Excerpt:
Comic book TV is everywhere these days, and it’s happening all year. So I’ll hand out awards and rankings in June, but in the meantime, we’ll be reviewing shows one by one as they wrap up.
This instalment: C-list X-Men characters gather for a tale of family, bigotry, and what it might be like if America’s law enforcement agencies were openly and dangerously racist.
Heh. “If.”
Short version: Fox’s Island of Misfit Toys is a lot less fun than the Arrowverse’s, I tell you what.
Premise
Theoretically set in the same, or at least a similar, world as the X-Men movies, things have taken a turn for the worse for America’s mutant population. A few years back, on July 15th, a mutant rights protest went bad, resulting in riots and violence. And where violence meets a whole bunch of mutant powers, collateral damage happens, resulting in new anti-mutant legislation. Worse still, both the heroic X-Men and the more violent Brotherhood have vanished, so there’s no one left to fight for the mutants in any context. All that’s left is the Mutant Underground, just trying to keep their people alive and out of the hands of the mutant-hunting agency Sentinel Services.
Years of government-mandated prejudice later, the Strucker family finds themselves in the middle of the fight in ways they didn’t expect. Kate Strucker (the delightful Amy Acker) is a nurse, while Reed Strucker (Stephen Moyer, from some obscure vampire show called True Blood) is a prosecutor specializing in mutant crimes. When their son, Andy, is pushed too far by bullies, the Struckers find out that both he and his sister Lauren are mutants. And the incident causes enough damage that the Struckers find themselves targeted by Sentinel Services, especially the dedicated mutant-hunter Agent Jace Turner.

Dataset rows:
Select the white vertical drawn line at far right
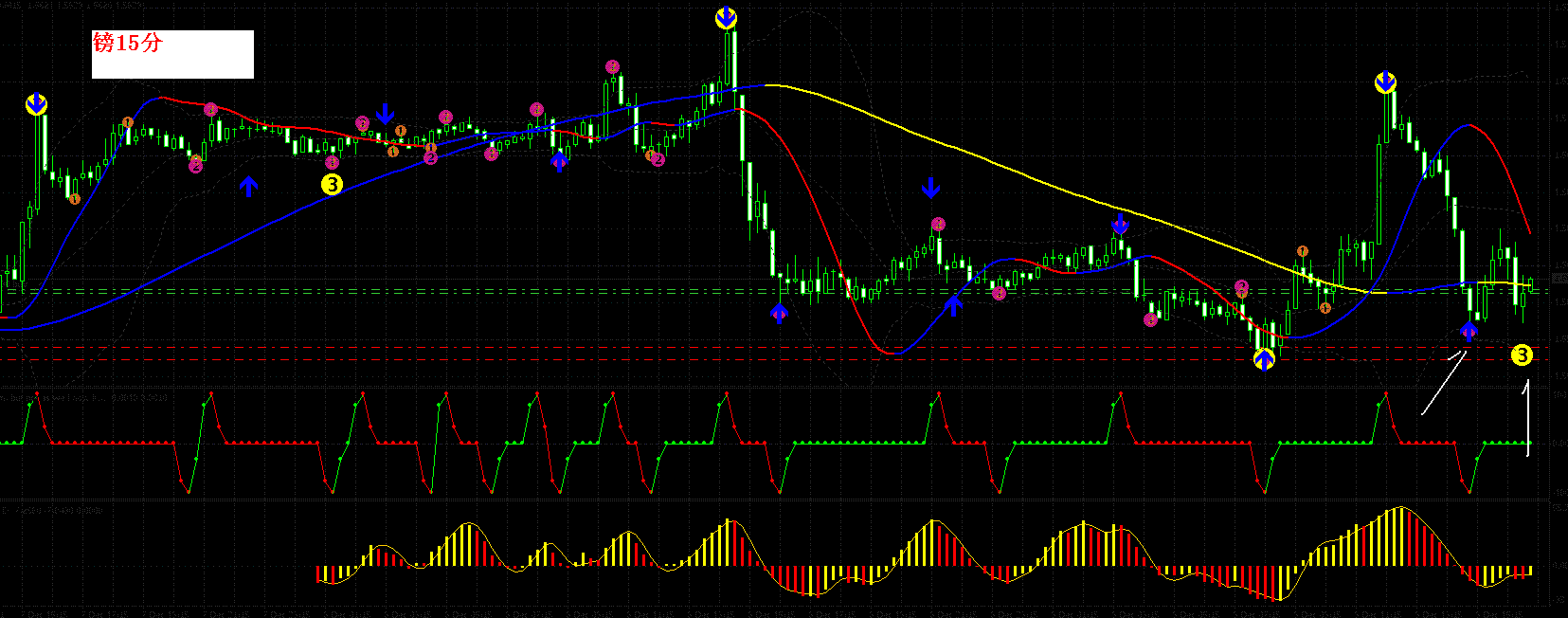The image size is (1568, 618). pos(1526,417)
--
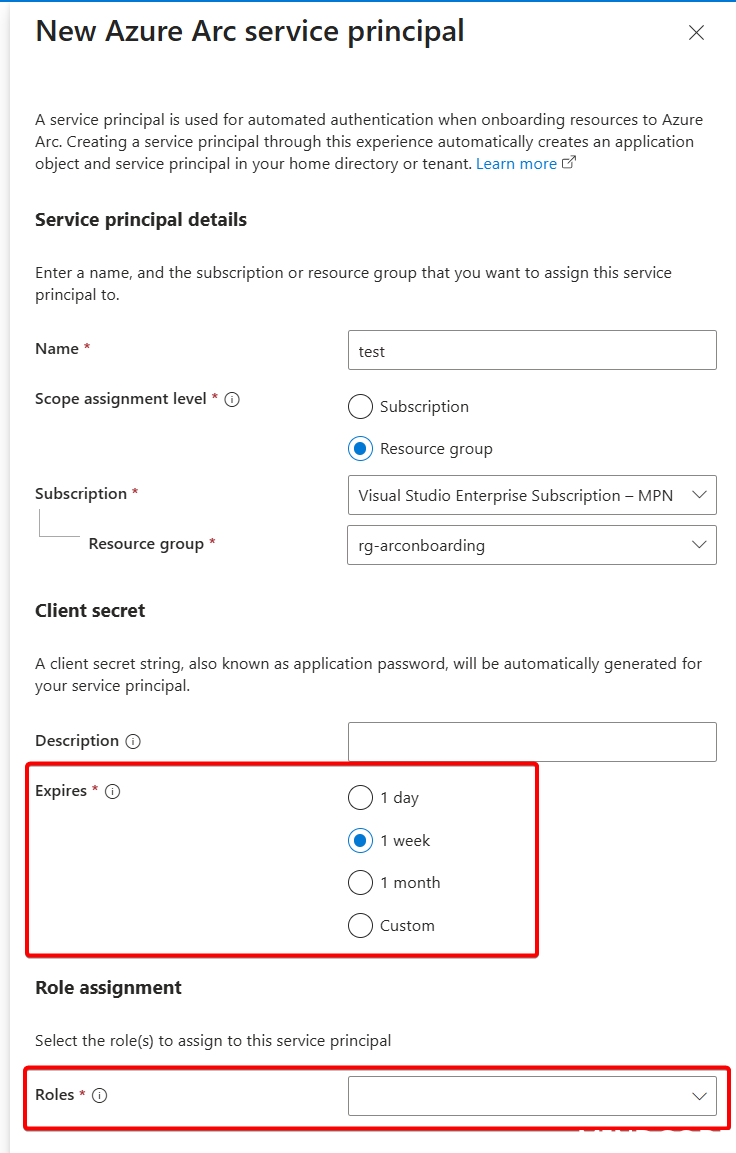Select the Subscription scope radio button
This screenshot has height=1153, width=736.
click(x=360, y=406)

Work instructions:
**A)** From the review, print the passage from "Comic book TV" up to and including "and dangerously racist.".
**B)** According to the review, what is Kate Strucker's job?
**C)** Say whether each statement agrees with the review, and quote the words that decide it: (i) The mutant rights protest that went bad took place on July 15th. (ii) Reed Strucker works as a defense attorney for mutants. (iii) The X-Men are still around to fight for mutants.

Per-task outputs:
**A)**
Comic book TV is everywhere these days, and it’s happening all year. So I’ll hand out awards and rankings in June, but in the meantime, we’ll be reviewing shows one by one as they wrap up.
This instalment: C-list X-Men characters gather for a tale of family, bigotry, and what it might be like if America’s law enforcement agencies were openly and dangerously racist.

**B)** She is a nurse.

**C)**
(i) Yes: "on July 15th, a mutant rights protest went bad"
(ii) No: "Reed Strucker (Stephen Moyer, from some obscure vampire show called True Blood) is a prosecutor specializing in mutant crimes"
(iii) No: "both the heroic X-Men and the more violent Brotherhood have vanished"